For Industrial preparation you can use a steel bucket with a capacity of 80-100 litres and fill it with sterile distilled or boiled water. Regular water boiled and cooled down to room temperature gives you distilled water.
To the bucket add 7515 ml of 99% isopropyl alcohol aka rubbing alcohol. This contains the highest concentration of alcohol with no water. In case you do not have that then you can also make do with 96% ethanol and add 8,333 ml of concentration into the mix.

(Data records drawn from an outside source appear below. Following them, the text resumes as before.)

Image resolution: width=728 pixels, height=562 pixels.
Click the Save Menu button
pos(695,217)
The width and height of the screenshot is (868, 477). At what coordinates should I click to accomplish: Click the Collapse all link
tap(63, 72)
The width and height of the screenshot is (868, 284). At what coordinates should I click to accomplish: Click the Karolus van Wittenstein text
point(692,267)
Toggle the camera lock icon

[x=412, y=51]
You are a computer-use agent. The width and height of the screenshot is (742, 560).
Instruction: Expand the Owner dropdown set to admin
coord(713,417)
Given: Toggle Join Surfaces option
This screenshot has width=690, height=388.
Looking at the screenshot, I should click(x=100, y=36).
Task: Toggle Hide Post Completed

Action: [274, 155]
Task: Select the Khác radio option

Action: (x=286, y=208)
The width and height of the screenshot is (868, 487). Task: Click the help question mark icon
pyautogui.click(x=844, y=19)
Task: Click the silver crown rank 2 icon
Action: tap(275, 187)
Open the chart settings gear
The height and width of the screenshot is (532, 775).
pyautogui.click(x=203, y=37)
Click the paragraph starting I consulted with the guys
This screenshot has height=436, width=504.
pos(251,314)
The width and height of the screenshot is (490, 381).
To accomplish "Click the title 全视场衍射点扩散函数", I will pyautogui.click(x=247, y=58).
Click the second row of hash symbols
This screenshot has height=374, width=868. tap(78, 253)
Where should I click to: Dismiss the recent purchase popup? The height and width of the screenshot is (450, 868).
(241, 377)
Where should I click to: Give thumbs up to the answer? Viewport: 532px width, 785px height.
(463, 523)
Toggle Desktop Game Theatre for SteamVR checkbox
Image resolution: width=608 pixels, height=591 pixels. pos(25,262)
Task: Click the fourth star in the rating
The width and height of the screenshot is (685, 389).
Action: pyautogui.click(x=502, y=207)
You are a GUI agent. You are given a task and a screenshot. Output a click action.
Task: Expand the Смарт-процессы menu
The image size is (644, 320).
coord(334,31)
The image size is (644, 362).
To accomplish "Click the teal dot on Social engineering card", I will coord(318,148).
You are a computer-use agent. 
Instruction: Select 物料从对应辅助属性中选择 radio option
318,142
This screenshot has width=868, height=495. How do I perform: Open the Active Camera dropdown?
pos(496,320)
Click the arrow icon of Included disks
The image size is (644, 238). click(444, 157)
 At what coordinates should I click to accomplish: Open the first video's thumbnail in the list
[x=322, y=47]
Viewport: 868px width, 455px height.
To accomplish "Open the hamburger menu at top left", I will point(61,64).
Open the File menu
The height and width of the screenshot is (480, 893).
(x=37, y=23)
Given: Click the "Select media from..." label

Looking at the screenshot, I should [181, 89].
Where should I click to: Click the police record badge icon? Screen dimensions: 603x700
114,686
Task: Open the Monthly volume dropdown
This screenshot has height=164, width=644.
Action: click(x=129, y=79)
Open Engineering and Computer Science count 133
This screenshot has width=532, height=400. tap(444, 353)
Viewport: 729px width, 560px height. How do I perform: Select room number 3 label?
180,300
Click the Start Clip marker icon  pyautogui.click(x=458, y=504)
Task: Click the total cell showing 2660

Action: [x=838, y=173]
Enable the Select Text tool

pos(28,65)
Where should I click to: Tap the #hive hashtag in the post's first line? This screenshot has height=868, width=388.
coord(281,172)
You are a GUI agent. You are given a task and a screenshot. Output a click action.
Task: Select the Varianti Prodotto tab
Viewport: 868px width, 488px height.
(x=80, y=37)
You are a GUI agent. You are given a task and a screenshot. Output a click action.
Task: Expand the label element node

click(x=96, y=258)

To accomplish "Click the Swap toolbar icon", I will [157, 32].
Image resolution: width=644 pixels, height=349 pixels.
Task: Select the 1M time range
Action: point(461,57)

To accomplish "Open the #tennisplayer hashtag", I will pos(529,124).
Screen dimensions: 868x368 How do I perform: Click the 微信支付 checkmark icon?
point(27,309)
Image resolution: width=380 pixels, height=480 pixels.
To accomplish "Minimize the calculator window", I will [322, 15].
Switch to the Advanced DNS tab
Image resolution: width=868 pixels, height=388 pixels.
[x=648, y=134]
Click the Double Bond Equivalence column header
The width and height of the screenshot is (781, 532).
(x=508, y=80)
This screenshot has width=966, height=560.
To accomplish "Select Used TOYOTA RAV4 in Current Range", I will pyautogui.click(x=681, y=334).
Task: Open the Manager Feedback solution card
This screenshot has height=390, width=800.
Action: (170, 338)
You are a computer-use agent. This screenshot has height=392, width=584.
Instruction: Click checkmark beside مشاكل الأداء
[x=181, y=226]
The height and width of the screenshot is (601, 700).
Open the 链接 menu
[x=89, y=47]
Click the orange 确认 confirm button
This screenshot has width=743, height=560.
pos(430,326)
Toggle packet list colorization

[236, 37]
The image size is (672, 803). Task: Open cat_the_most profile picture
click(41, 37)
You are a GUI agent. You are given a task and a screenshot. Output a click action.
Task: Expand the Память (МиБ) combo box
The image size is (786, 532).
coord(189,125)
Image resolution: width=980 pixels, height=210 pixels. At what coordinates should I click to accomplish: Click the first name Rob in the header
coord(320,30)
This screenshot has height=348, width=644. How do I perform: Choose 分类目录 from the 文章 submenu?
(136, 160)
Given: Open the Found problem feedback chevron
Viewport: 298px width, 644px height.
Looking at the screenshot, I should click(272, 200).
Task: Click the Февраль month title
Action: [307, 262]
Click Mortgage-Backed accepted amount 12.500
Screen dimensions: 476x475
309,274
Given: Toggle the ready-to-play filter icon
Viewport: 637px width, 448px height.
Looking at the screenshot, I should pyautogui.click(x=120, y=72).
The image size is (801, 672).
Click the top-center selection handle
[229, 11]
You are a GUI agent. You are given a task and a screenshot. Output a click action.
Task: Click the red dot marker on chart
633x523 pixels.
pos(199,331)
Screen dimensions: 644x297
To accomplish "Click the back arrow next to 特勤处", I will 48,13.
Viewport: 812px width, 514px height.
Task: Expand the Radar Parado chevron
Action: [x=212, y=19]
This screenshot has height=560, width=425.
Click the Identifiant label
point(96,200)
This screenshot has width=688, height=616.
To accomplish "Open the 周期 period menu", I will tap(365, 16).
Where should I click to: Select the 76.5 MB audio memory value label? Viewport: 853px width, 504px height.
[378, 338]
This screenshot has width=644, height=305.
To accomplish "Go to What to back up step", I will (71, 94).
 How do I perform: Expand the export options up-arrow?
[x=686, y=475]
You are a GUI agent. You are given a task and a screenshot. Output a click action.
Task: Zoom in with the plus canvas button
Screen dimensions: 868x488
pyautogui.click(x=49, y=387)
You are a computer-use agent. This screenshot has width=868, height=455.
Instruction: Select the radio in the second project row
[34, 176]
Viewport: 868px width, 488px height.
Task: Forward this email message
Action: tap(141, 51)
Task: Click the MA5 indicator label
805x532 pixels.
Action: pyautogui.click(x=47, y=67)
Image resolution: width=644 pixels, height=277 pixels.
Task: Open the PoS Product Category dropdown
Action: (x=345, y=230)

Add 417 ml of 2% hydrogen peroxide easily available at your local chemist
Add 145ml of 98% glycerine to the solution. Note: As glycerol is very viscous and sticks to the wall of the measuring cylinder, it should be rinsed with some sterile distilled or cold boiled water and then emptied into the steel bucket.
Package the mixed solution now into plastic bottles, and place the bottles in quarantine for 72 hours before use. This allows time for any spores present in the alcohol or the new/re-used bottles to be destroyed. You can take 100 plastic bottles of 100ml each for the same purpose. And there you have your very own batch ready to sell in the market.
There have now been more than 4 million documented cases of COVID-19 across the world. So far, many international health organizations have explicitly asked to practice social distancing and self-quarantining to self-contain the virus and mitigate any possible outbreak/s. However, recognizing the serious socio-economic impact of the lockdowns, that have also had a detrimental effect on people’s lives, many countries are in the wake of lifting lockdowns. It thus becomes even more imperative now than ever to practice hand hygiene when people are back in the public domain. Thus, hand –hygiene or hand sanitation as you may call it has definitely become the new normal-a lifestyle change that people have already very well adapted to and hopefully will continue to in the future.